Yine de dimdik baktı o buz mavisi gözlere , dudaklarını ısırıp titreyen bedenini kontrol altına almaya çalıştı. 

"Babalarının günahlarının bedelini kızları ödermiş, duydun mu bu sözü" hiçbir duygu barındırmayan sesi kulaklarına çarparken gülümsedi ruhsuzca. Oysa deli gibi ağlamak istiyordu .

"Duymuş bulundum şuan" onun gibi ifadesizce konuşamadı. Bunu gerçekten çok isterdi.
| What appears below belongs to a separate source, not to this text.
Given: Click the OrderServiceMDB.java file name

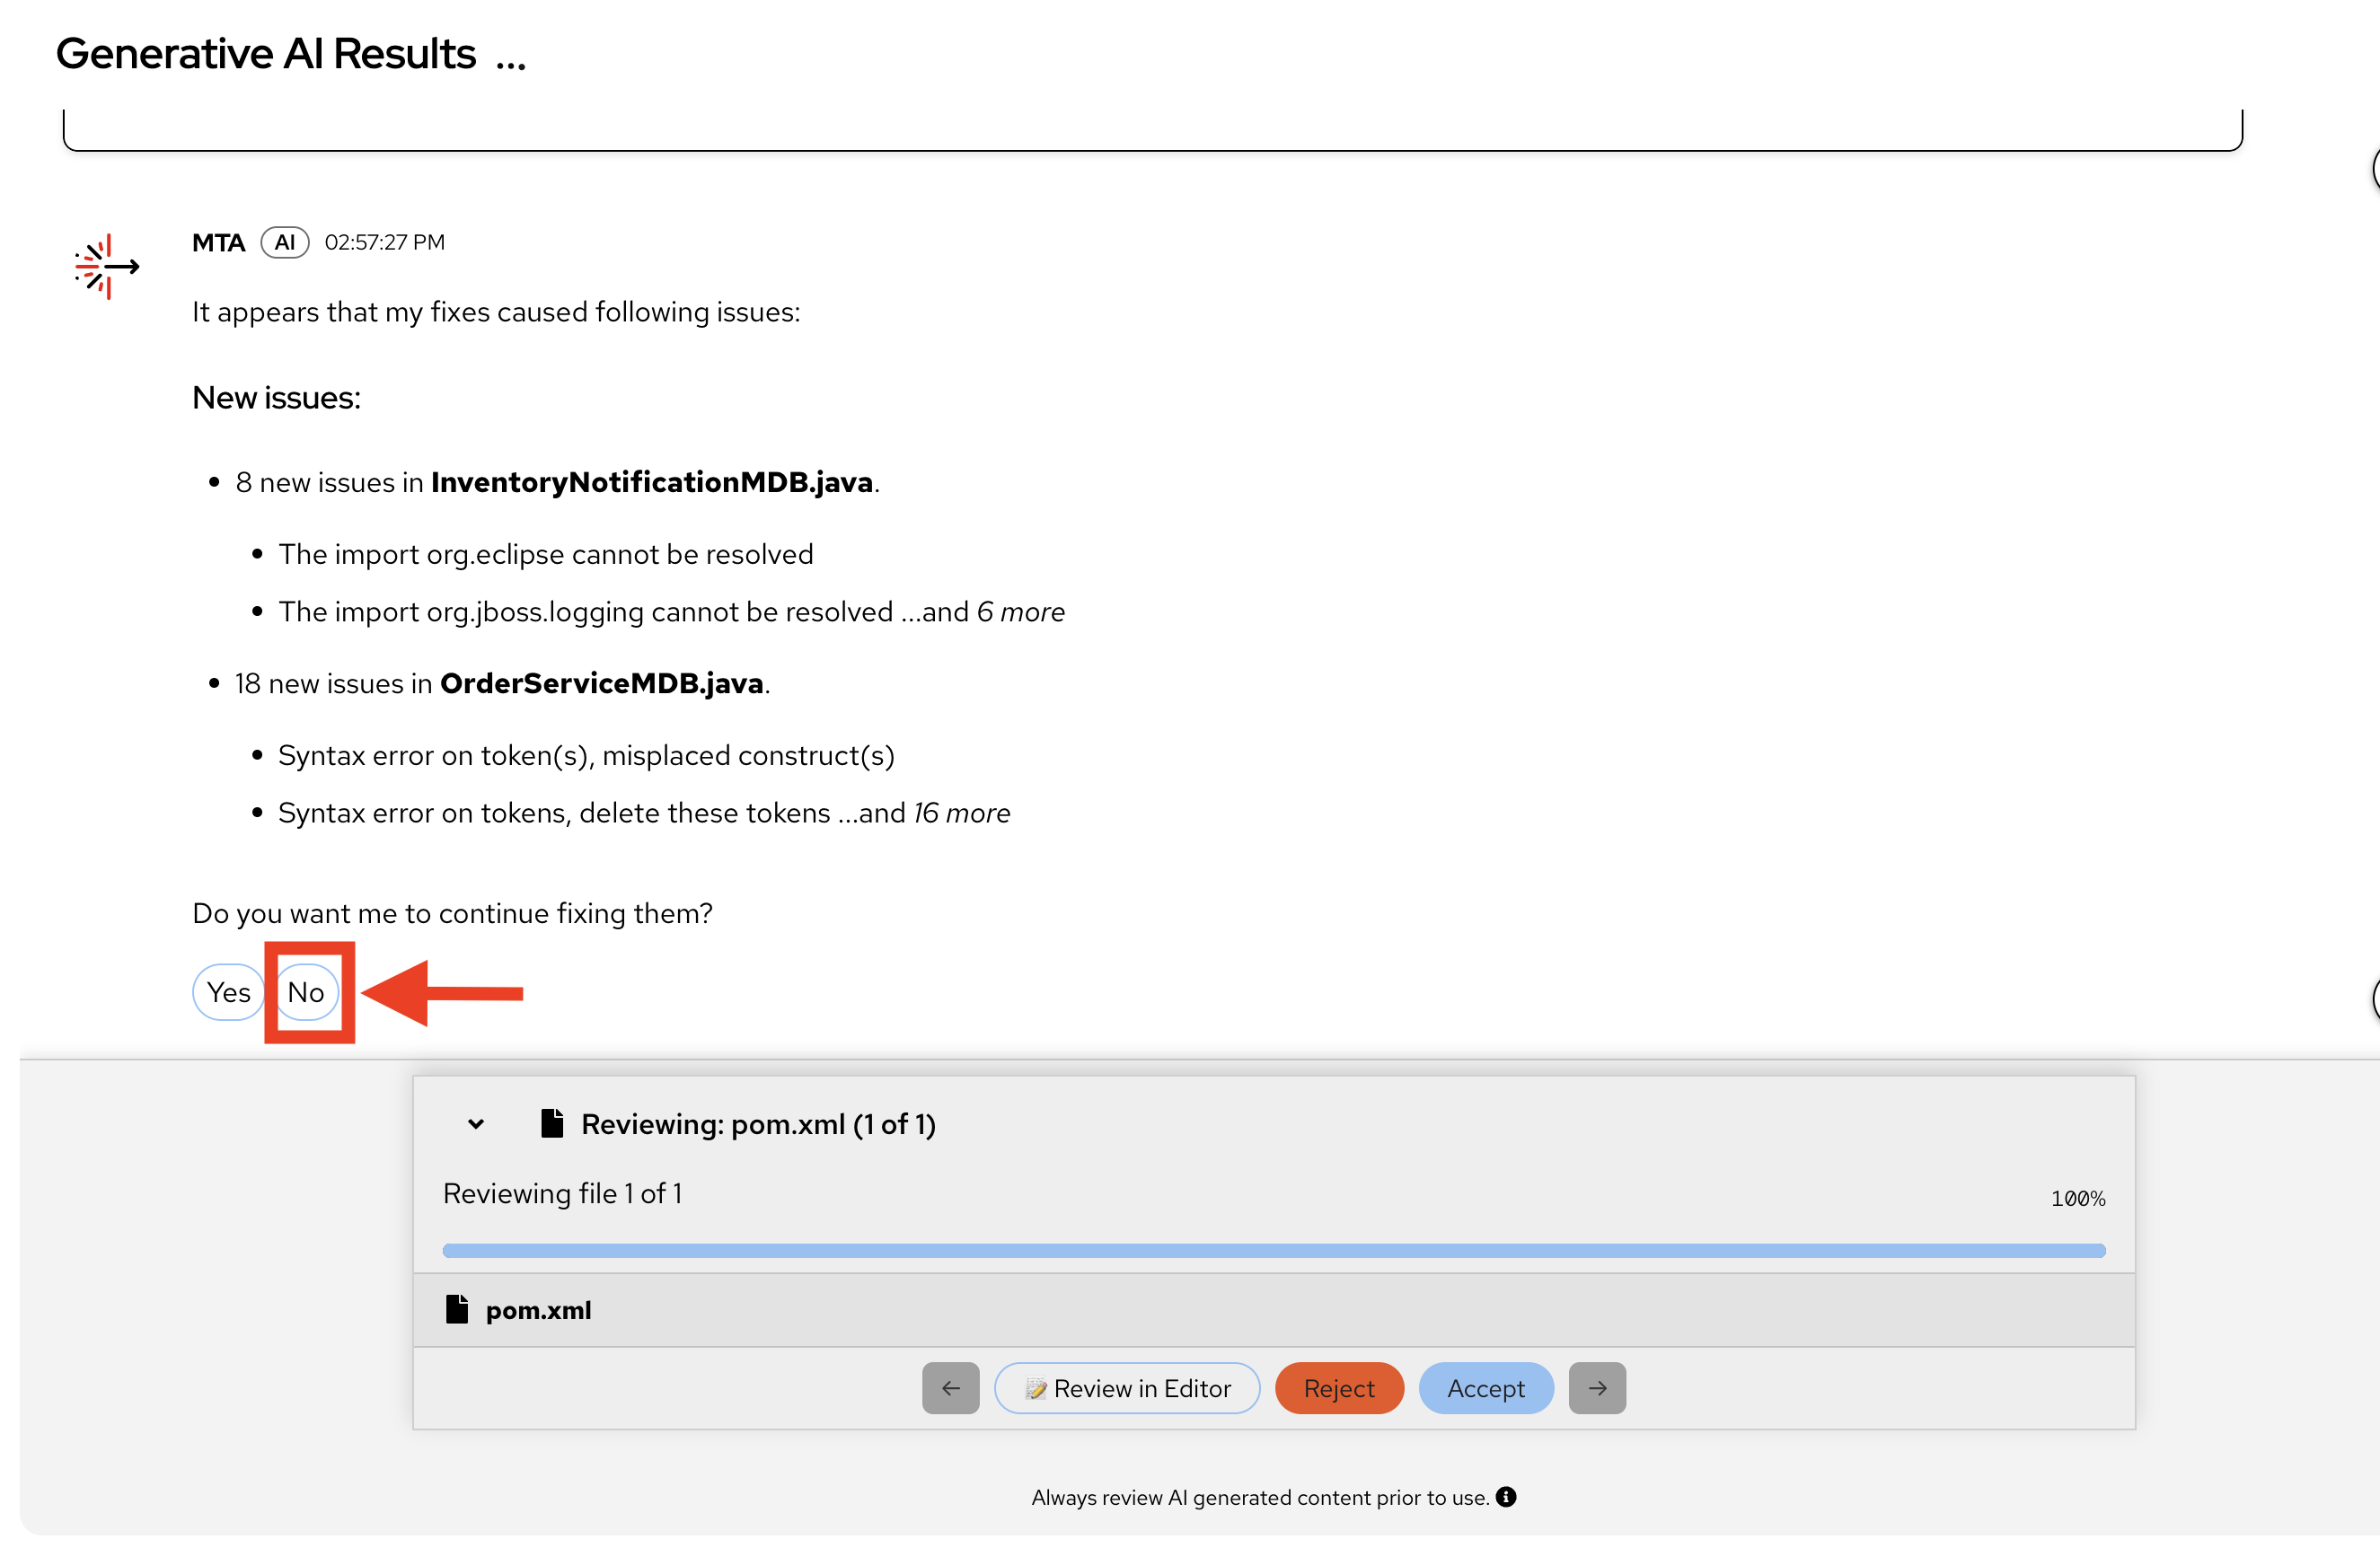Looking at the screenshot, I should (602, 683).
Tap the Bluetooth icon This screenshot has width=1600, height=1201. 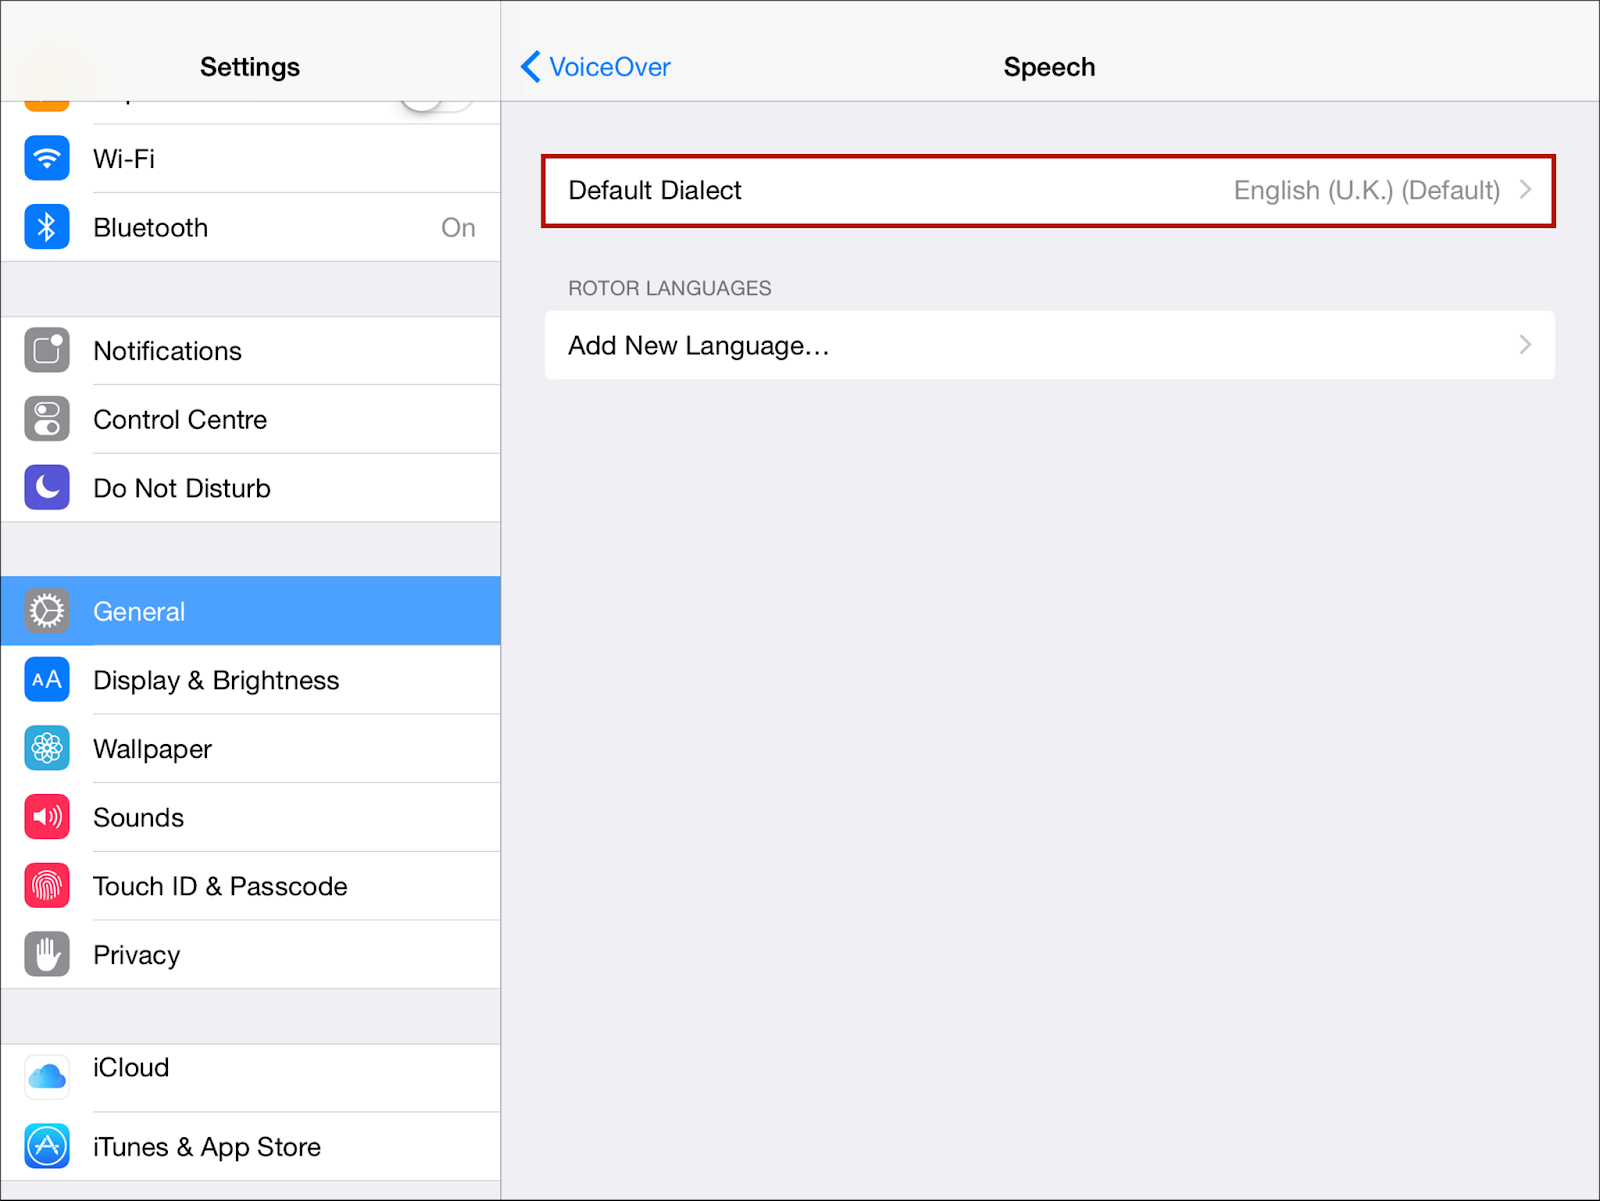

"Öde o zaman" aldığı ilk hançer darbesi bu değildi. İçindeki hançeri çevirmiş daha derine saplanmasını sağlamıştı sadece. Nefesi tıkandı sözleriyle, dolan gözlerini manzarayı odaya davet eden cama çevirdi genç kadın. Ona gözyaşlarını göstermeyecek kadar yabancıydı artık. Halbuki iki saat önce yüreğindeki yangını vermişti ellerine. 

Kefeni olan aşkı giydi üzerine. Pişman değildi kararından. Yine olsa yine aynı şeyi seçeceğini gösteren gözleri camın ardında hareketlenmeye başlayan insanlarda takıldı. Seçenek sunulmamıştı ki ona. Ya gidecekti ya da şu anı seçecekti. Ve o en başından beri bilerek vermişti kararını. Sevdiği adamı...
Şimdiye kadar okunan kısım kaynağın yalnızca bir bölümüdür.